You are given two sets of integers, sizes M and N with M < N. Perform inner equal join on these two sets (i.e., find intersection of the two lists). How to perform it if both the lists are in files and the available memory is of size K < M < N

A: 

A nested loop join will take minimal memory. For each row in file 1 you load each row in file 2 and compare it. Then I guess you mark the hits in file 1.

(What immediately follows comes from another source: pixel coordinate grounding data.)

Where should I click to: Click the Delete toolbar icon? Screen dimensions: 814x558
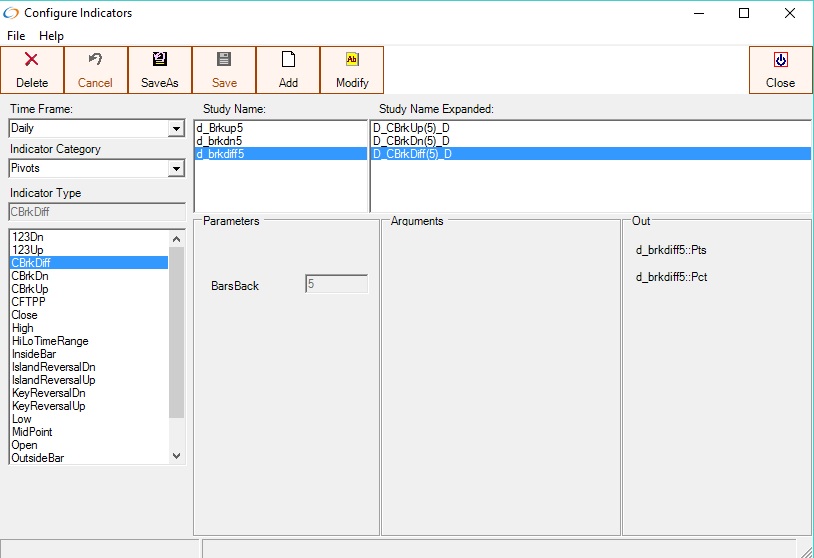(32, 61)
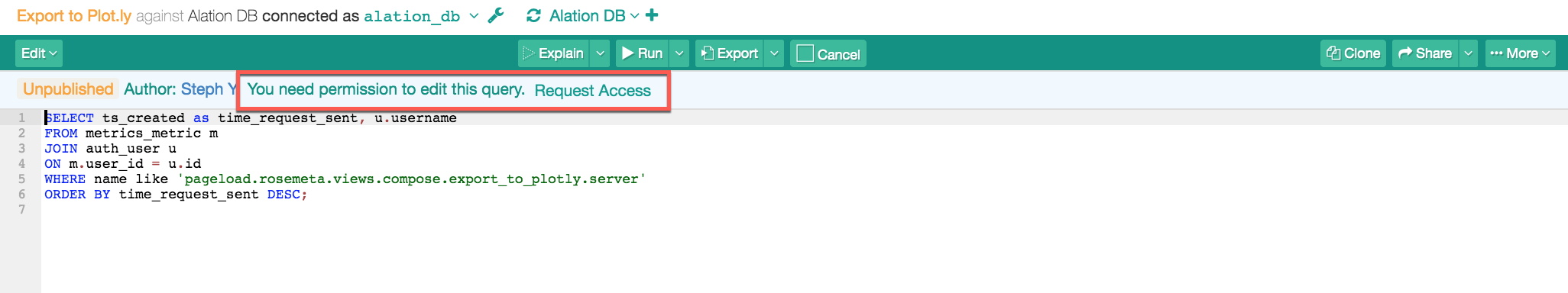
Task: Clone this query
Action: (x=1353, y=53)
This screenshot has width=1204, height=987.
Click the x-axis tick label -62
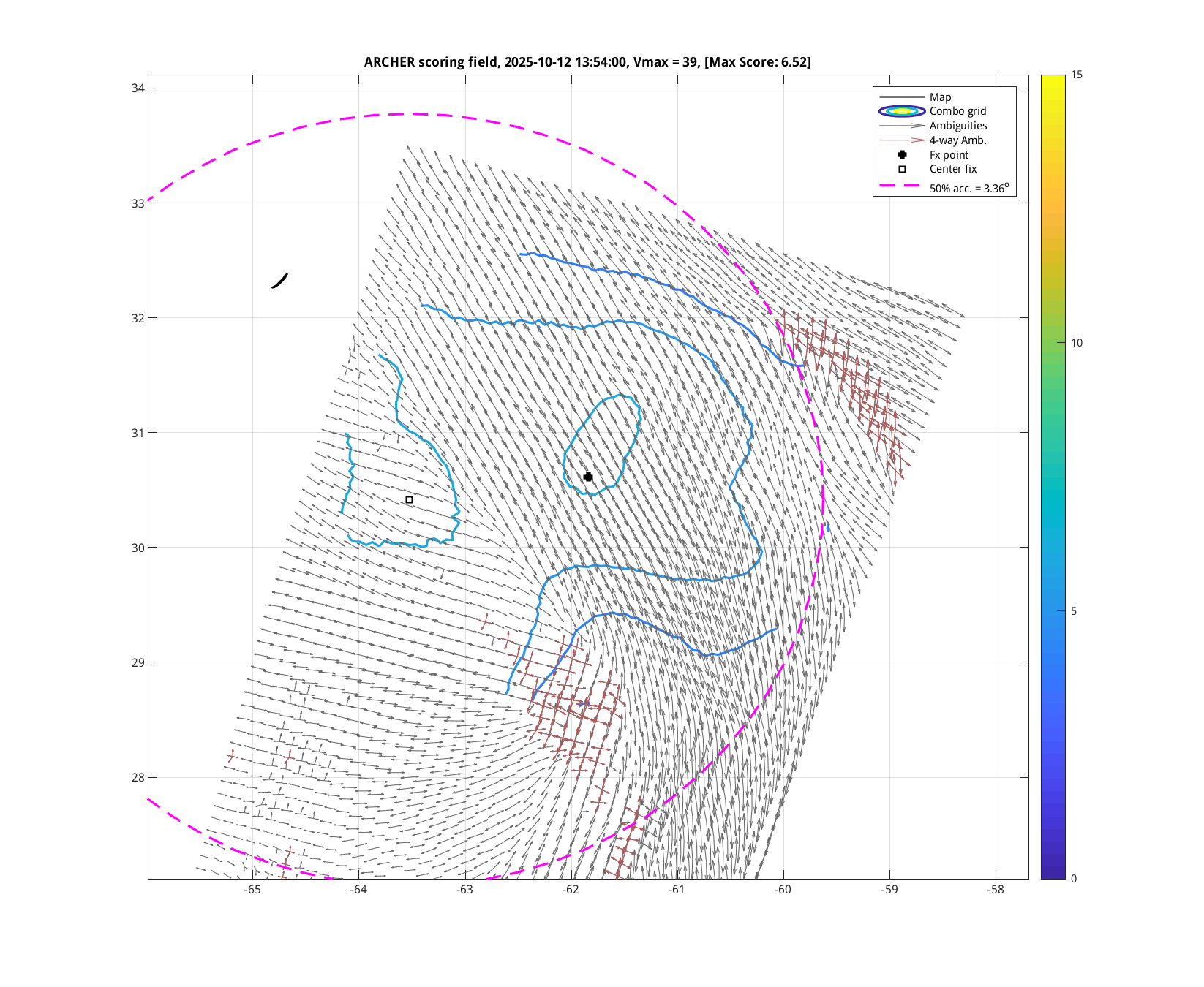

Depending on the sizes of the files it might be more efficient to sort one of the files first (which can be done with minimal memory). A lot depends on the amount of memory you have to play with.

Yellowfog
It's terribly inefficient.If it's for a job-interview, you have to at least try to be clever
Scharron
Ah, I figure that with your comment that you're trying to be clever. Not entirely successfully, though. A nested loop is the simplest answer to the problem, and will be in certain circumstance the most efficient. That'd be the one that I'd start with in the interview. More complicated solutions will depend upon how much memory you have to play with. I'm sure that I mentioned that.
Yellowfog
Sorry I was so rude; I made supposition based on past experience. From my point of view, your answer is simply not enough. But you're right, as a first answer it's ok.
Scharron
A: 

What do you mean by "the available memory is of size K < M < N"? Do by that you mean it's impossible to read a whole file into the memory? As Steve pointed out we need to know more about how much memory you actually have and what language you want to use on what system. The easiest answer would be to read only one value from file nr1 and then compare it to all the numbers from file nr2 one by one. Then take the next value from file nr1 and so on. Not the most elegant or fast appoach but sure it would get the job done.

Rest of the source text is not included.